The Global Warming Potential of the extract presents low values related to impact of raw material cultivation and transport, as explained above. The main contribution of Global Warming Potential is mostly associated with the energy employed by supercritical CO₂ extraction, which alone represents the 99% of the impact. However, it should be considered that supercritical extraction approach is less toxic compared to conventional extraction with lyophilic organic solvents [12] and is performs better in terms of yield for the same starting material (wild strawberry) compared to cold pressing, as reported by Grajzer et al [15]. For this reason, supercritical CO₂ extraction is confirmed as an effective and green extraction technique for the recovery of fatty acids from wild strawberry waste.

5. Conclusions

Our research demonstrates that agri-food waste could be an important source for new active cosmetic ingredients. WSWSCO₂ extract is characterized by a high amount of PUFAs and significantly reduces the expression of mRNA codifying for the 5α-reductase type 1 enzyme implicated in various skin disorders, such as acne vulgaris, seborrhoea, and alopecia. The WSWSCO₂ extract represents an innovative upcycled ingredient, with low environmental impact and interesting possibilities of application in skin- and hair-care products.
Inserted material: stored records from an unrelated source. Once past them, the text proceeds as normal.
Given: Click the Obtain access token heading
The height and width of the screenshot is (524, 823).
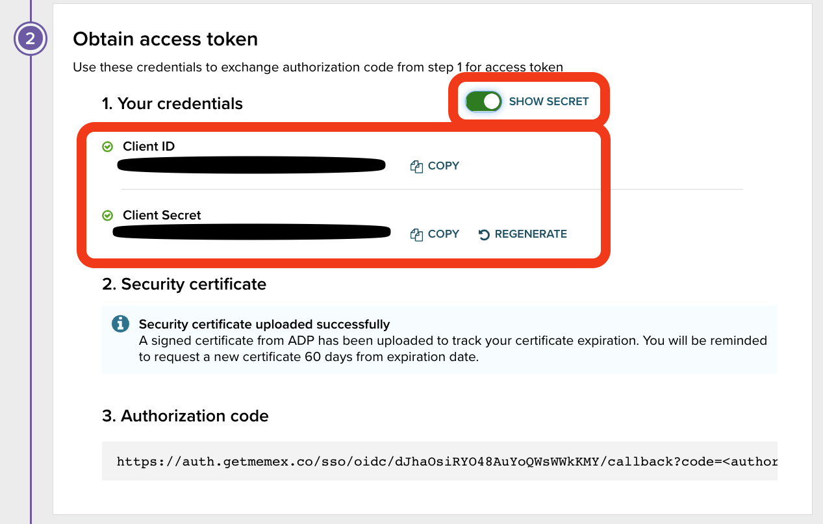Looking at the screenshot, I should tap(165, 39).
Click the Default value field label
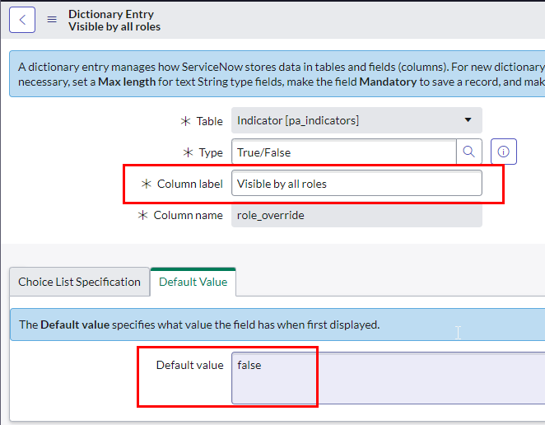Screen dimensions: 545x425 (189, 365)
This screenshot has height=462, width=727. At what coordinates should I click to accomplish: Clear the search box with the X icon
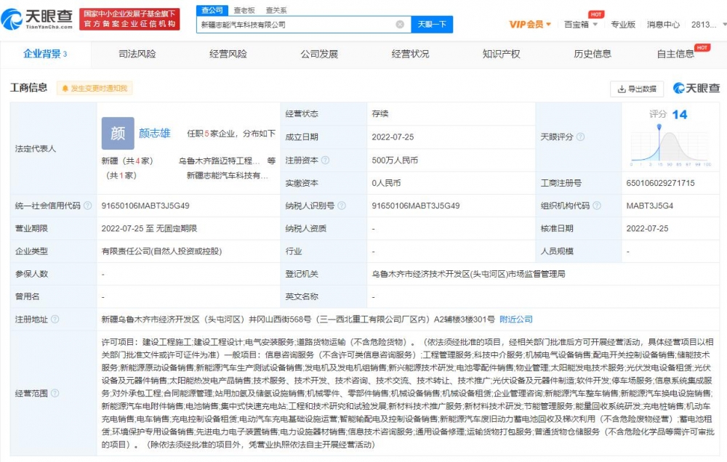pyautogui.click(x=400, y=25)
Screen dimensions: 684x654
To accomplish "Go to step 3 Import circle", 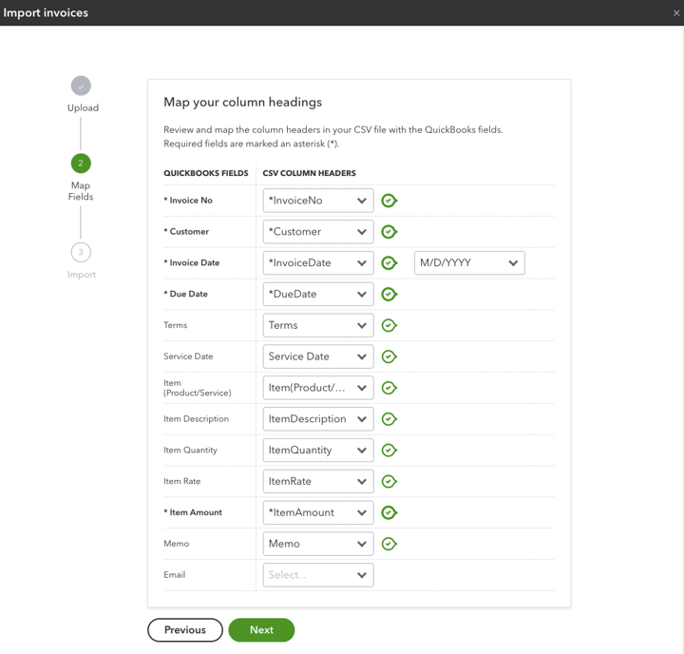I will pos(81,252).
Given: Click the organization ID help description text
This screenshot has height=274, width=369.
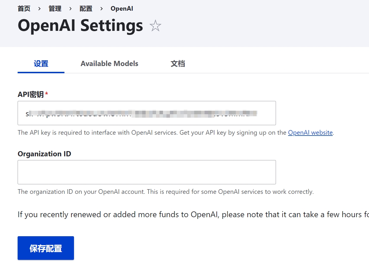Looking at the screenshot, I should (x=166, y=192).
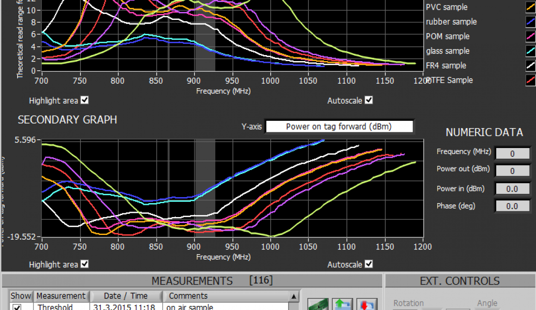Screen dimensions: 536x310
Task: Click the PVC sample color swatch in legend
Action: 530,7
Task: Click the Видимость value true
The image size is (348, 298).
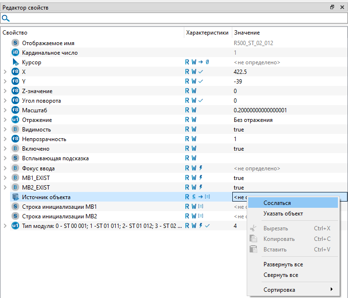Action: click(239, 130)
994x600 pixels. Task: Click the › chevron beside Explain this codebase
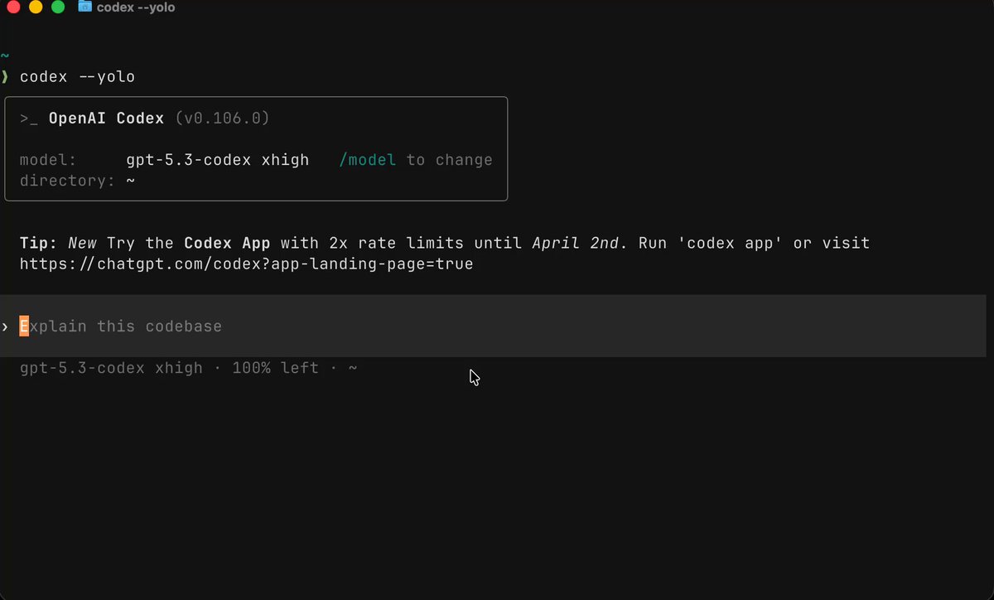5,327
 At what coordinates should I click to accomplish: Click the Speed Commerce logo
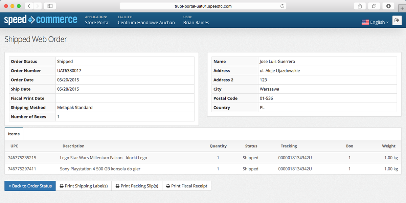[41, 20]
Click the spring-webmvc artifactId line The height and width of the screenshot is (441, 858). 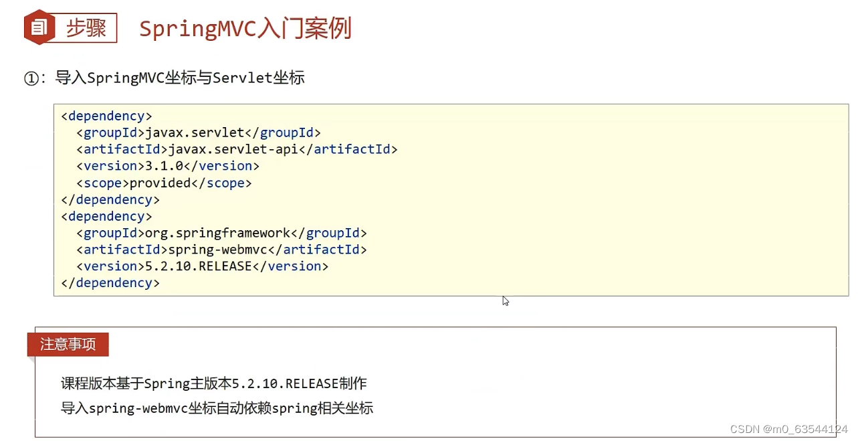pos(221,250)
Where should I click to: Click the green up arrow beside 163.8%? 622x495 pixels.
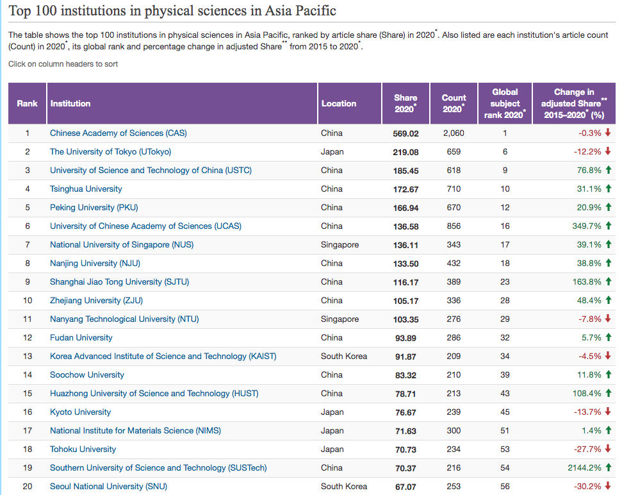click(608, 282)
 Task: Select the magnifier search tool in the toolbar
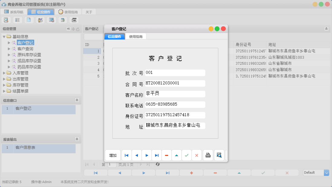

In conclusion, this study opens the way for more in-depth research on the use of agri-food waste as valuable sources to obtain innovative and sustainable raw materials for cosmetic applications. In particular, the integrated approach related to new ingredient development presented in this study considers different important aspects to assess not only the quality and efficacy of the obtained waste-derived raw material but also allows for an objective evaluation of its sustainability, representing an interesting model of work for raw material producers in cosmetic field. It will be interesting and stimulating to follow the progress of this approach, also considering other types of green extractions to recover a wide profile of bio-actives from wastes and test the efficacy on various cell lines, with sustainability as key point.